Work request -
Would you write out the entries below, every one of them, exactly?

-------- Records provided --------

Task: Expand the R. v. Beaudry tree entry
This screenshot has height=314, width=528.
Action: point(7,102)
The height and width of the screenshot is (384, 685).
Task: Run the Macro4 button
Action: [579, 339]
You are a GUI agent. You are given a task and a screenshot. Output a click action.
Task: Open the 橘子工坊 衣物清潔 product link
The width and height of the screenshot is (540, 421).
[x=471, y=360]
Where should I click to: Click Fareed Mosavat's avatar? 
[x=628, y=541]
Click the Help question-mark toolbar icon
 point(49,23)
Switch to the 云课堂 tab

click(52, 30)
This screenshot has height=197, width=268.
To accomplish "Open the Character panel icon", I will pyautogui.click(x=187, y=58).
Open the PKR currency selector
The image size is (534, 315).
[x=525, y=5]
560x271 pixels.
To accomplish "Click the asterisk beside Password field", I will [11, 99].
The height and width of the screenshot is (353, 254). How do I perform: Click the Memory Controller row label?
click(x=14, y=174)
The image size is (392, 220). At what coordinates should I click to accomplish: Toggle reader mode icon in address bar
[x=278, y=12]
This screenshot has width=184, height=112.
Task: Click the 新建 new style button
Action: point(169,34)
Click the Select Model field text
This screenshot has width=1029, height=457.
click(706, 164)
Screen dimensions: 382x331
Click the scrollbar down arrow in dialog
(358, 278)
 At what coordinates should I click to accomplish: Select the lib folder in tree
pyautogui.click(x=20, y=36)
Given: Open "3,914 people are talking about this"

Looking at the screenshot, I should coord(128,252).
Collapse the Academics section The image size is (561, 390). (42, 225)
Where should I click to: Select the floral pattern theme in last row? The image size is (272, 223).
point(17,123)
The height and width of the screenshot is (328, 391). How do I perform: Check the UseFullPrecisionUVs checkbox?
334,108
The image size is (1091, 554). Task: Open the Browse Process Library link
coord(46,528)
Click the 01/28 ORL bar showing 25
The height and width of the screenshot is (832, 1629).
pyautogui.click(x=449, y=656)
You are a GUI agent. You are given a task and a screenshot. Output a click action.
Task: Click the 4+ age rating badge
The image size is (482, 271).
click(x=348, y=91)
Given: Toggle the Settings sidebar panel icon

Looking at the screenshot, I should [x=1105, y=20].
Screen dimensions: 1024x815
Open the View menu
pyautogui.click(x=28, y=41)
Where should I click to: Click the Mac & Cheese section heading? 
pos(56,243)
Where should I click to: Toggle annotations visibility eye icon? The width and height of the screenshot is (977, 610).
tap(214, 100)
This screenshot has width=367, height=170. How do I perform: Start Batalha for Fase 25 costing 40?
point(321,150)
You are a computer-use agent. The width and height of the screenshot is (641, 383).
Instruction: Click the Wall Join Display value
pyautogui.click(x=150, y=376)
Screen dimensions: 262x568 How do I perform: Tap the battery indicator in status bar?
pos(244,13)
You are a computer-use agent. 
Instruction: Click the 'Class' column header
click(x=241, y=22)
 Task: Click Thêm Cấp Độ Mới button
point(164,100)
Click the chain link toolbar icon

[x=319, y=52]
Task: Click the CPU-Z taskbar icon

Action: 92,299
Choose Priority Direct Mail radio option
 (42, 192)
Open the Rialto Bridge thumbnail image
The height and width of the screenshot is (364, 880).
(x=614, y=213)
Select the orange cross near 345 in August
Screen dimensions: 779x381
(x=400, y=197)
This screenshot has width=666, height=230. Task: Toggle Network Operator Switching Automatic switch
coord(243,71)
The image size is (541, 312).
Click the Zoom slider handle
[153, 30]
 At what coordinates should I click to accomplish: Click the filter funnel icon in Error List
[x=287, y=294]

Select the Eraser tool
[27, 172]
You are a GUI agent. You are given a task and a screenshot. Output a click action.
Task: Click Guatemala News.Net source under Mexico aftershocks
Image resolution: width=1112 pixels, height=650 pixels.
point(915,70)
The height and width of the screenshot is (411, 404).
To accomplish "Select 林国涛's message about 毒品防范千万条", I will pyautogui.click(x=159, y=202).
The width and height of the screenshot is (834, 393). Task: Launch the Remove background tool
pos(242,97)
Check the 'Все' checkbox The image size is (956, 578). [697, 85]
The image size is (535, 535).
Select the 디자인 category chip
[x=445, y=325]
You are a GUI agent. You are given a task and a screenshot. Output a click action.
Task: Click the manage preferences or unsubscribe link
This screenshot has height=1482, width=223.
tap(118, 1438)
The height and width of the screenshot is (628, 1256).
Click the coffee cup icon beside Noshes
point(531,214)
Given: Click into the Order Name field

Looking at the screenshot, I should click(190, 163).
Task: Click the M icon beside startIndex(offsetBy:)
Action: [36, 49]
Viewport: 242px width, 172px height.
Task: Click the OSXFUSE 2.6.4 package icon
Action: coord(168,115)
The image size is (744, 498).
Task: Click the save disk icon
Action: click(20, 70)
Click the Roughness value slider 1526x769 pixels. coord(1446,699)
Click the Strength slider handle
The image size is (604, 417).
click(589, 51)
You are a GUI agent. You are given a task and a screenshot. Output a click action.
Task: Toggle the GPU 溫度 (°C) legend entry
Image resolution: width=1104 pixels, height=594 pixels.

--------

Answer to the problem -
Task: Expand the R. v. Beaudry tree entry
This screenshot has height=314, width=528.
Action: point(7,102)
The height and width of the screenshot is (384, 685).
Task: Run the Macro4 button
Action: [579, 339]
You are a GUI agent. You are given a task and a screenshot. Output a click action.
Task: Open the 橘子工坊 衣物清潔 product link
The width and height of the screenshot is (540, 421).
[x=471, y=360]
Where should I click to: Click Fareed Mosavat's avatar? 
[x=628, y=541]
Click the Help question-mark toolbar icon
 point(49,23)
Switch to the 云课堂 tab

click(52, 30)
This screenshot has height=197, width=268.
To accomplish "Open the Character panel icon", I will pyautogui.click(x=187, y=58).
Open the PKR currency selector
The image size is (534, 315).
[x=525, y=5]
560x271 pixels.
To accomplish "Click the asterisk beside Password field", I will [11, 99].
The height and width of the screenshot is (353, 254). How do I perform: Click the Memory Controller row label?
click(x=14, y=174)
The image size is (392, 220). At what coordinates should I click to accomplish: Toggle reader mode icon in address bar
[x=278, y=12]
This screenshot has width=184, height=112.
Task: Click the 新建 new style button
Action: point(169,34)
Click the Select Model field text
This screenshot has width=1029, height=457.
click(706, 164)
Screen dimensions: 382x331
Click the scrollbar down arrow in dialog
(358, 278)
 At what coordinates should I click to accomplish: Select the lib folder in tree
pyautogui.click(x=20, y=36)
Given: Open "3,914 people are talking about this"

Looking at the screenshot, I should coord(128,252).
Collapse the Academics section The image size is (561, 390). (42, 225)
Where should I click to: Select the floral pattern theme in last row? The image size is (272, 223).
point(17,123)
The height and width of the screenshot is (328, 391). How do I perform: Check the UseFullPrecisionUVs checkbox?
334,108
The image size is (1091, 554). Task: Open the Browse Process Library link
coord(46,528)
Click the 01/28 ORL bar showing 25
The height and width of the screenshot is (832, 1629).
pyautogui.click(x=449, y=656)
You are a GUI agent. You are given a task and a screenshot. Output a click action.
Task: Click the 4+ age rating badge
The image size is (482, 271).
click(x=348, y=91)
Given: Toggle the Settings sidebar panel icon

Looking at the screenshot, I should [x=1105, y=20].
Screen dimensions: 1024x815
Open the View menu
pyautogui.click(x=28, y=41)
Where should I click to: Click the Mac & Cheese section heading? 
pos(56,243)
Where should I click to: Toggle annotations visibility eye icon? The width and height of the screenshot is (977, 610).
tap(214, 100)
This screenshot has width=367, height=170. How do I perform: Start Batalha for Fase 25 costing 40?
point(321,150)
You are a computer-use agent. The width and height of the screenshot is (641, 383).
Instruction: Click the Wall Join Display value
pyautogui.click(x=150, y=376)
Screen dimensions: 262x568 How do I perform: Tap the battery indicator in status bar?
pos(244,13)
You are a computer-use agent. 
Instruction: Click the 'Class' column header
click(x=241, y=22)
 Task: Click Thêm Cấp Độ Mới button
point(164,100)
Click the chain link toolbar icon

[x=319, y=52]
Task: Click the CPU-Z taskbar icon

Action: 92,299
Choose Priority Direct Mail radio option
 (42, 192)
Open the Rialto Bridge thumbnail image
The height and width of the screenshot is (364, 880).
(x=614, y=213)
Select the orange cross near 345 in August
Screen dimensions: 779x381
(x=400, y=197)
This screenshot has width=666, height=230. Task: Toggle Network Operator Switching Automatic switch
coord(243,71)
The image size is (541, 312).
Click the Zoom slider handle
[153, 30]
 At what coordinates should I click to accomplish: Click the filter funnel icon in Error List
[x=287, y=294]

Select the Eraser tool
[27, 172]
You are a GUI agent. You are given a task and a screenshot. Output a click action.
Task: Click Guatemala News.Net source under Mexico aftershocks
Image resolution: width=1112 pixels, height=650 pixels.
point(915,70)
The height and width of the screenshot is (411, 404).
To accomplish "Select 林国涛's message about 毒品防范千万条", I will pyautogui.click(x=159, y=202).
The width and height of the screenshot is (834, 393). Task: Launch the Remove background tool
pos(242,97)
Check the 'Все' checkbox The image size is (956, 578). [697, 85]
The image size is (535, 535).
Select the 디자인 category chip
[x=445, y=325]
You are a GUI agent. You are given a task and a screenshot. Output a click action.
Task: Click the manage preferences or unsubscribe link
This screenshot has height=1482, width=223.
tap(118, 1438)
The height and width of the screenshot is (628, 1256).
Click the coffee cup icon beside Noshes
point(531,214)
Given: Click into the Order Name field

Looking at the screenshot, I should click(190, 163).
Task: Click the M icon beside startIndex(offsetBy:)
Action: [36, 49]
Viewport: 242px width, 172px height.
Task: Click the OSXFUSE 2.6.4 package icon
Action: coord(168,115)
The image size is (744, 498).
Task: Click the save disk icon
Action: click(20, 70)
Click the Roughness value slider 1526x769 pixels. coord(1446,699)
Click the Strength slider handle
The image size is (604, 417).
click(589, 51)
You are a GUI agent. You are given a task and a screenshot. Output a click action.
Task: Toggle the GPU 溫度 (°C) legend entry
Image resolution: width=1104 pixels, height=594 pixels.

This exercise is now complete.